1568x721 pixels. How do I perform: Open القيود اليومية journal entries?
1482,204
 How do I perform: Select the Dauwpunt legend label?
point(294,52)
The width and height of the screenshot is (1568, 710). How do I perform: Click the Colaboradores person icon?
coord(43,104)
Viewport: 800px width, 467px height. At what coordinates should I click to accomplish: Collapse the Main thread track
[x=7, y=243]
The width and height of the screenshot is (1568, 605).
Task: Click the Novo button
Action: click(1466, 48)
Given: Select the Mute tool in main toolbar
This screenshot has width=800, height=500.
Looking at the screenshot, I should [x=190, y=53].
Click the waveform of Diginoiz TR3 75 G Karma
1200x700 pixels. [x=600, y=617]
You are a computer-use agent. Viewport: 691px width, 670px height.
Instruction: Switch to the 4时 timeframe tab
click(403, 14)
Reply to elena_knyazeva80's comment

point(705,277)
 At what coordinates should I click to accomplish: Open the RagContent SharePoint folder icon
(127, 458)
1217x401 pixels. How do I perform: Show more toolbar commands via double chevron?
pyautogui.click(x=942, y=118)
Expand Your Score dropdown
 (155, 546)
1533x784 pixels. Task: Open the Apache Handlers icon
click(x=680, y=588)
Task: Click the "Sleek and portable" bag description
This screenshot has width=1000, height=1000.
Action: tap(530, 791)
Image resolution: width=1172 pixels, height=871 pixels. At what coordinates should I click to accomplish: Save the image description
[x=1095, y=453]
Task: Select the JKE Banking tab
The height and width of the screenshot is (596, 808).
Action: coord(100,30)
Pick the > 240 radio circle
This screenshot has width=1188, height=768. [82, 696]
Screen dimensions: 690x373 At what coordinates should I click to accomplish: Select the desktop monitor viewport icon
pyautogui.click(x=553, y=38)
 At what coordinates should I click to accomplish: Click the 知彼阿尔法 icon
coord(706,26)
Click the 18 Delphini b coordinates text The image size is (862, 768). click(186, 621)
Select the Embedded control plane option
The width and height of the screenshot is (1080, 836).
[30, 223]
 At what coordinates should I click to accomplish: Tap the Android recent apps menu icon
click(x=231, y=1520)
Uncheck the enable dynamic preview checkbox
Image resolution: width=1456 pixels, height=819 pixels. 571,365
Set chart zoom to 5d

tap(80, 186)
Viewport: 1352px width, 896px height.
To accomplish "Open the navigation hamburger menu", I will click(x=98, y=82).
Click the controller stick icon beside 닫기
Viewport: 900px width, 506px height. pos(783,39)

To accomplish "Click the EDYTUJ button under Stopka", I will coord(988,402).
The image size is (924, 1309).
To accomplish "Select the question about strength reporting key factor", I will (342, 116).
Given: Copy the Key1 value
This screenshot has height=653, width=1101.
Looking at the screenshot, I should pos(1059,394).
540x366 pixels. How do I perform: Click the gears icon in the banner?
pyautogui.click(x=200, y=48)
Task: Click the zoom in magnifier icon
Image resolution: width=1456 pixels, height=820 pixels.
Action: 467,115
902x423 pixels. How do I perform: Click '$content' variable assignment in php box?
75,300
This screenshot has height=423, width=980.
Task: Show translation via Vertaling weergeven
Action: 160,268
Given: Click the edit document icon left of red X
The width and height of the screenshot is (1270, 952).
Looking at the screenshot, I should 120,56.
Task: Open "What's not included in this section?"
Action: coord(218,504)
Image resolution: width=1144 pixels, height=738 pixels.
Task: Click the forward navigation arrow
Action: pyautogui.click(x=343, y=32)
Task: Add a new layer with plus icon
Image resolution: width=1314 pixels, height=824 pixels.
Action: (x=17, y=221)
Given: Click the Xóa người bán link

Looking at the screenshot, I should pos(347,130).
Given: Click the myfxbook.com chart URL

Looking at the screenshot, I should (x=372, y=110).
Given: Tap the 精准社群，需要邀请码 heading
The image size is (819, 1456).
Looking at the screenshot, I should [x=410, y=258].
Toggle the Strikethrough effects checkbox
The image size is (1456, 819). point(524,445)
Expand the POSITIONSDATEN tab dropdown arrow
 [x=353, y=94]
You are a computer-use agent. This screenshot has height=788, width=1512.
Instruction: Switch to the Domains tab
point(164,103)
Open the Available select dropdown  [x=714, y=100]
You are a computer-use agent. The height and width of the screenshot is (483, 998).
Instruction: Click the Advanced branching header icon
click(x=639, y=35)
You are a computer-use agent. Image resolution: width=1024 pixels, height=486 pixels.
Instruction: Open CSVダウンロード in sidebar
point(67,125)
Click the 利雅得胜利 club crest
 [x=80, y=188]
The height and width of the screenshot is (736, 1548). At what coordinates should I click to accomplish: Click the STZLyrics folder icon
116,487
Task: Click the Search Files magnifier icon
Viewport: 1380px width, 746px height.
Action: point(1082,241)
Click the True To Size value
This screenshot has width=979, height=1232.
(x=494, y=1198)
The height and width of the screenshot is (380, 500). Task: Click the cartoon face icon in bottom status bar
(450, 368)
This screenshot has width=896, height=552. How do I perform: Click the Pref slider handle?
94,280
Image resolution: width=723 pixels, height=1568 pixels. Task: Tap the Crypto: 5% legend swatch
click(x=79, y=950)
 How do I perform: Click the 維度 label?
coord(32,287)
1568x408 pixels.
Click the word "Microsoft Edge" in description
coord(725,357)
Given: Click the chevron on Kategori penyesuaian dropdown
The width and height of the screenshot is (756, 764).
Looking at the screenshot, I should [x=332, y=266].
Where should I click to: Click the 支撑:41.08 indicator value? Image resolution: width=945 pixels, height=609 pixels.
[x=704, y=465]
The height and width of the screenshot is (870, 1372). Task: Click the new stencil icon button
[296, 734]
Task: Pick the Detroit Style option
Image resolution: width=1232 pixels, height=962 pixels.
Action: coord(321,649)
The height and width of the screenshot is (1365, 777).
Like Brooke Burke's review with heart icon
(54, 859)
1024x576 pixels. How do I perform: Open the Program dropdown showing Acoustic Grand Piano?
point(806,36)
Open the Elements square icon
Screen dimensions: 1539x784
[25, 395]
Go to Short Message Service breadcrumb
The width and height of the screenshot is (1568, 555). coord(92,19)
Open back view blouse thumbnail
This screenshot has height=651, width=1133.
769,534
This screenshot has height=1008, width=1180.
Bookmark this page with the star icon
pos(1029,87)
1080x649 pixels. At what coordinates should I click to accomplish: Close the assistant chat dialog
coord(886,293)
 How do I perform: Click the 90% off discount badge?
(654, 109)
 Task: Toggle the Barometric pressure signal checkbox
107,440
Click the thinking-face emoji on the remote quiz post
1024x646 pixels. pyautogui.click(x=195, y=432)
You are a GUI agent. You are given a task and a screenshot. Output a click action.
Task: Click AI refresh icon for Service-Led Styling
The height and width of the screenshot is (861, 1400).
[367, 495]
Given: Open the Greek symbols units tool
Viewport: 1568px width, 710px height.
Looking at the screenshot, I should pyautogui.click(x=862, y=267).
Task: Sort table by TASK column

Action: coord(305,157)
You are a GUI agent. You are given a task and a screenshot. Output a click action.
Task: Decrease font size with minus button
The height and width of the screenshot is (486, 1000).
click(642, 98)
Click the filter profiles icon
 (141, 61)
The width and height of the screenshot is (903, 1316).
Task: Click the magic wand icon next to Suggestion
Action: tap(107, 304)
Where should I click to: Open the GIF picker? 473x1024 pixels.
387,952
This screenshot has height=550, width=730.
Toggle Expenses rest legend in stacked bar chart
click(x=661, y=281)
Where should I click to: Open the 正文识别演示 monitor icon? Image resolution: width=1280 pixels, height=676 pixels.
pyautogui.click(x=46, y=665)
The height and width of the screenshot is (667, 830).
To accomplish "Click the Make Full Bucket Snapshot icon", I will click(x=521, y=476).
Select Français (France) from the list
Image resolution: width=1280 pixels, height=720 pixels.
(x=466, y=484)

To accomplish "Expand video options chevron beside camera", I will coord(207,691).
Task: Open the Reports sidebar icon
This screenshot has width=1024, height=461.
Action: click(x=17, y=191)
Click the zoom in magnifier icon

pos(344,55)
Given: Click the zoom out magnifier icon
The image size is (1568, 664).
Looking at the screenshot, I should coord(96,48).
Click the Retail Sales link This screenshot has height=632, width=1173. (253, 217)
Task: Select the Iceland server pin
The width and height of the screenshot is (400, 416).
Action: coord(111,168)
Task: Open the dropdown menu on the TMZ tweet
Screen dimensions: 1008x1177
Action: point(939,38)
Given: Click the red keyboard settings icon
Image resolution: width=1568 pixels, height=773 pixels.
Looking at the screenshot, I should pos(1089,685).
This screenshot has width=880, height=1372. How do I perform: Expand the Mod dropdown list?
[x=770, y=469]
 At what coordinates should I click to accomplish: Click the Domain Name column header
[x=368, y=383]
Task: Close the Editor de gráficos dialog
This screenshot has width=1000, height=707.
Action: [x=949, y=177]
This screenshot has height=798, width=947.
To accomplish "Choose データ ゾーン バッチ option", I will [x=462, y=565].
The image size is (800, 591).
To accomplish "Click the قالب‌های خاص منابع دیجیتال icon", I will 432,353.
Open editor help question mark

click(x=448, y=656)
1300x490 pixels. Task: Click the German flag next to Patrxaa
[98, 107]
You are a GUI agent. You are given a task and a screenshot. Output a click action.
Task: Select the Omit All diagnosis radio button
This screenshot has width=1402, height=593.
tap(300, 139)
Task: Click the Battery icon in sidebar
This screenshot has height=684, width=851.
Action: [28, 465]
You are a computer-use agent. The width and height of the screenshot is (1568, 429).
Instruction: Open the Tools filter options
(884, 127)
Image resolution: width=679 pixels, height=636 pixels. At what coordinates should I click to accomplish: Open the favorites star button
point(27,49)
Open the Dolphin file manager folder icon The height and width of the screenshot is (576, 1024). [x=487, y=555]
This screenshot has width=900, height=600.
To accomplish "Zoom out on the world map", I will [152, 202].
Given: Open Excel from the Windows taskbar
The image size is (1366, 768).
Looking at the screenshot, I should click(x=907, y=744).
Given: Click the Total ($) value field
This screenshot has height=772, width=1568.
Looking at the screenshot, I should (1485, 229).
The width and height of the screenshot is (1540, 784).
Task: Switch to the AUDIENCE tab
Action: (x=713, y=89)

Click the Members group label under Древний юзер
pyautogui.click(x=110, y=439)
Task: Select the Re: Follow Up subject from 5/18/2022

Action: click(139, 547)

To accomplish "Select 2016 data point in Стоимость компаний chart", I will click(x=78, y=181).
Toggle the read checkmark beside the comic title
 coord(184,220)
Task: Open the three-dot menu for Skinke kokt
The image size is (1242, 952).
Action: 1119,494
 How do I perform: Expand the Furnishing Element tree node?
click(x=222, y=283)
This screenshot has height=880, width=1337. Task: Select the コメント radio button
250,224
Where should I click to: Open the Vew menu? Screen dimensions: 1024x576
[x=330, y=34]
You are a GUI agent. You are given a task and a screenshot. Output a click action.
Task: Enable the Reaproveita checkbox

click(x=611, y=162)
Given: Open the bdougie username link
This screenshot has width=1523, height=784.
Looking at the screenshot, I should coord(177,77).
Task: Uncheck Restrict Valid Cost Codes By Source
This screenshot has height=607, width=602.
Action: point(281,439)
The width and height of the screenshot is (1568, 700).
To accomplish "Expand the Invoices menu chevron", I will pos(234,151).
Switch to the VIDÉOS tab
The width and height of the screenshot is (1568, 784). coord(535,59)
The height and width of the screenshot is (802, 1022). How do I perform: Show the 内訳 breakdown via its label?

→ **What is being asked**
Your job is to return all lines above that hold the word "computer".

→ **Solution**
You are a computer-use agent. Viewport: 691px width, 670px height.
You are a computer-use agent. This screenshot has height=788, width=1512.
You are a computer-use agent. The height and width of the screenshot is (483, 998).
You are a computer-use agent. Image resolution: width=1024 pixels, height=486 pixels.
You are a computer-use agent. The width and height of the screenshot is (1568, 429).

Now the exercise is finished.